> _Description of the task_: Please reproduce the lines below word for word, leaving out the pictures.

┌──

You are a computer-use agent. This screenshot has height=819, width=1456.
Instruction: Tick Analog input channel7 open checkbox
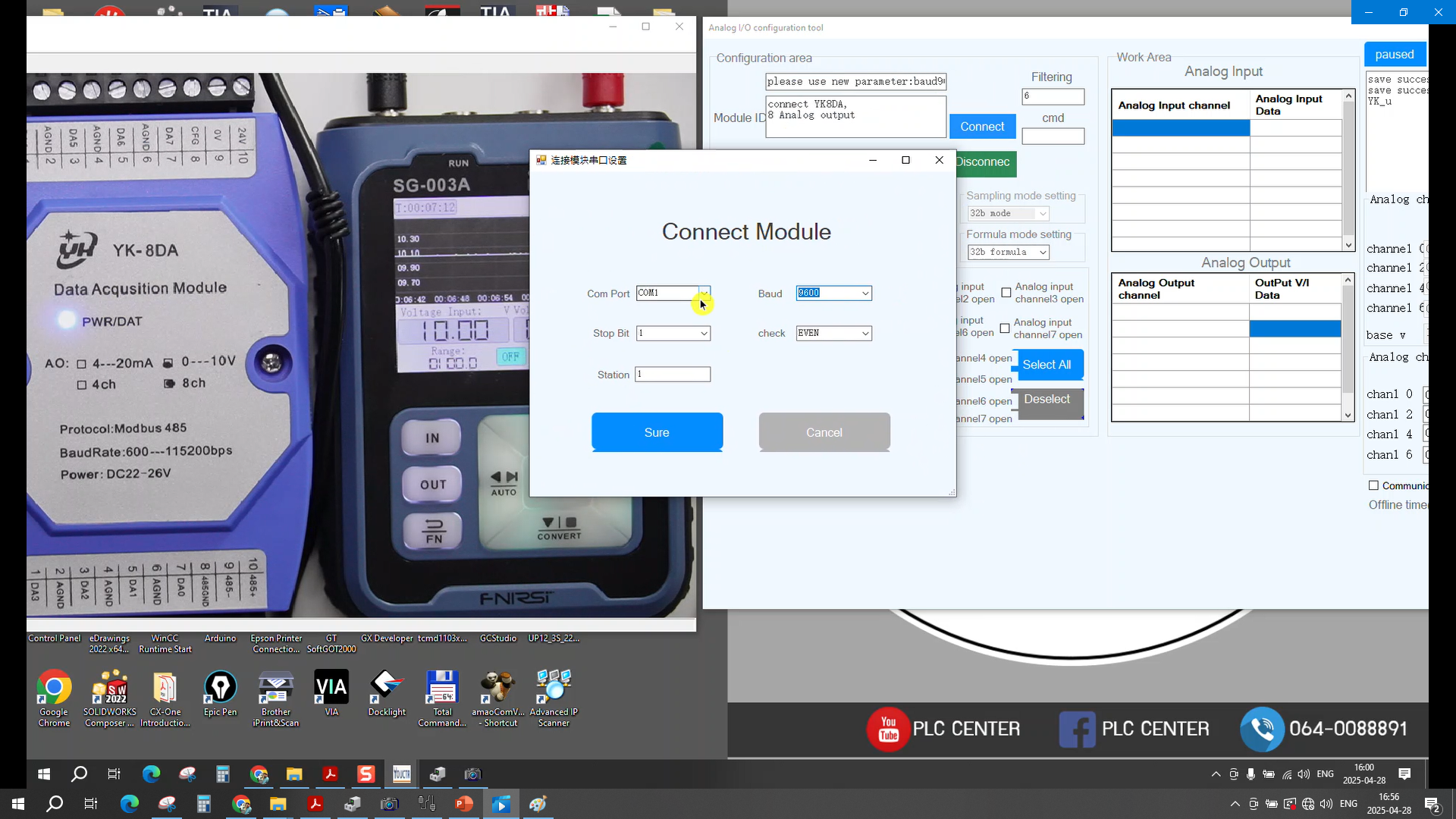(1005, 328)
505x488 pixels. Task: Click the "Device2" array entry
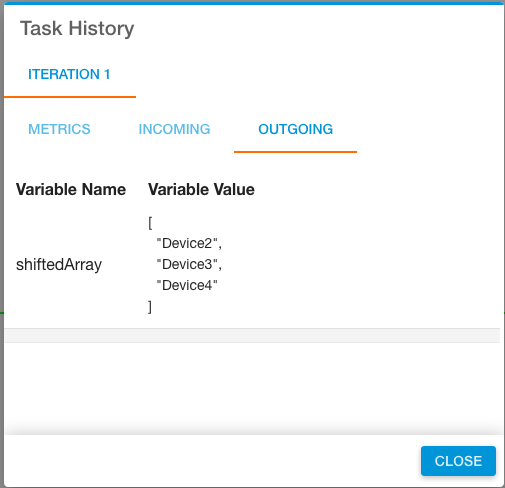(189, 243)
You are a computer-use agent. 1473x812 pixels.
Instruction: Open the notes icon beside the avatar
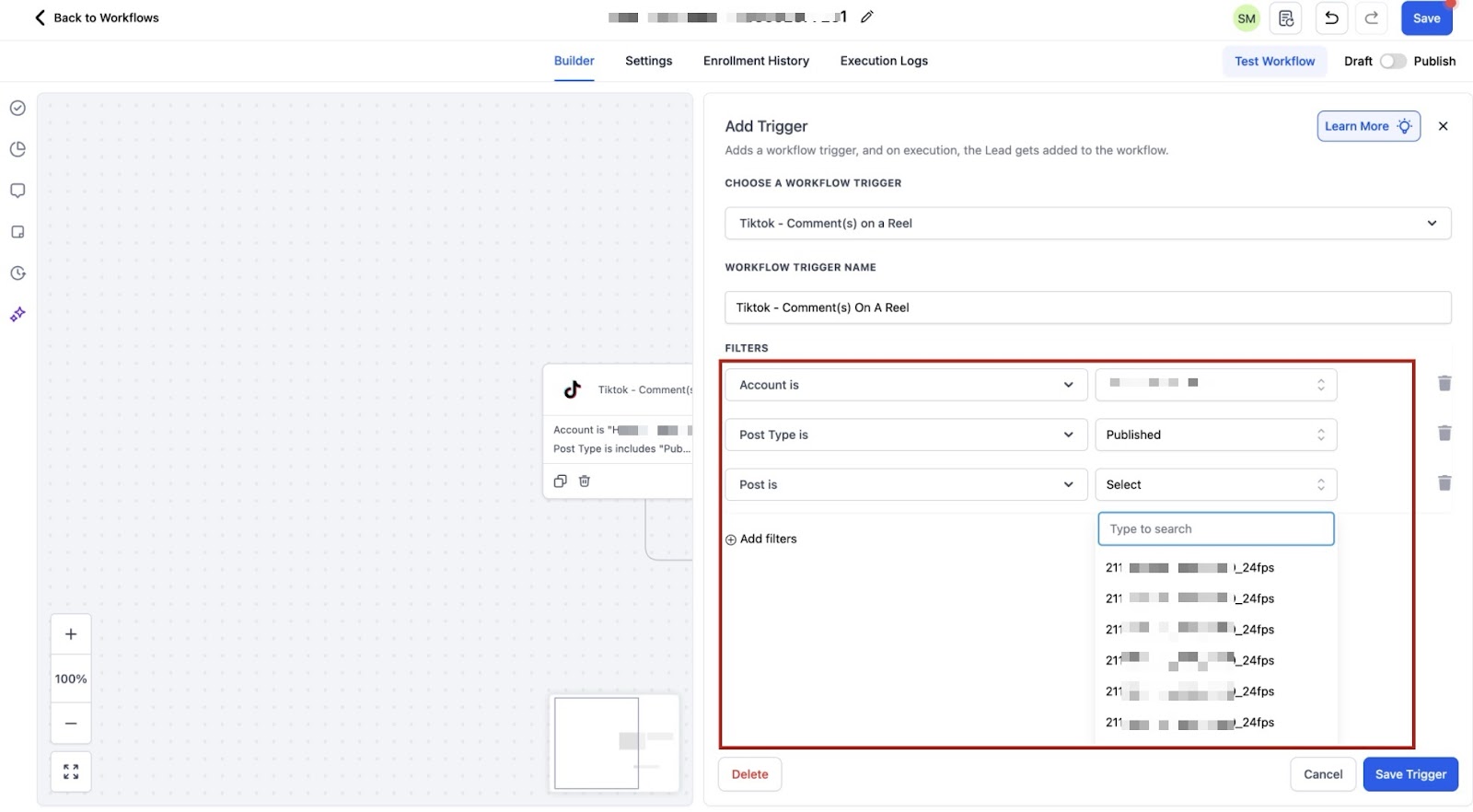tap(1286, 18)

└──

> _Expected output_:
You are a computer-use agent. This screenshot has height=819, width=1456.
Instruction: Tick Analog input channel7 open checkbox
(1005, 328)
505x488 pixels. Task: Click the "Device2" array entry
(189, 243)
You are a computer-use agent. 1473x812 pixels.
Instruction: Open the notes icon beside the avatar
tap(1286, 18)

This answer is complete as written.